Jonny Evans, via Daring Fireball:
The BBC Trust today responded to a complaint the broadcaster favored iOS devices when it comes to adding features to its catch-up on demand iPlayer service for Android phones. This complaint was rejected because the Trust found “no evidence” to suggest iOS had been “unfairly favored.”
Instead of pro-Apple favouritism, the Trust found a series of quite logical reasons why Android lagged iOS when new features were added to iPlayer, mostly surrounding the “complexity and expense” of developing for Android.
Most Android users chose the platform for reasons other than a large selection of great apps, so they behave as you’d expect: they neither demand nor respect app quality, and that’s generally reflected in the apps. Everyone gets what they want… mostly.
An extremely vocal minority of Android users think they represent the whole, and they express intense, childish entitlement and resentment against developers who choose either not to develop an Android app or to give advantages to their iOS app.

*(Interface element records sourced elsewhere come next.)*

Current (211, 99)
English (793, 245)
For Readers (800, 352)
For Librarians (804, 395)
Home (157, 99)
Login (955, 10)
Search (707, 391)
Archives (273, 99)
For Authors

This minority demands equality for their platform with the intensity, victimhood, and entitlement you’d expect as if it was a civil rights issue.
Fortunately, it’s not.
I’m building a new app this summer, and no matter how much people badger me, I won’t go near Android this time. Their promised support and demand never panned out. I’ve learned my lesson: no matter what the vocal minority says, the rest of the market won’t back them up. It’s simply not worth it for this iOS developer to waste any time on an Android port. Your mileage may vary.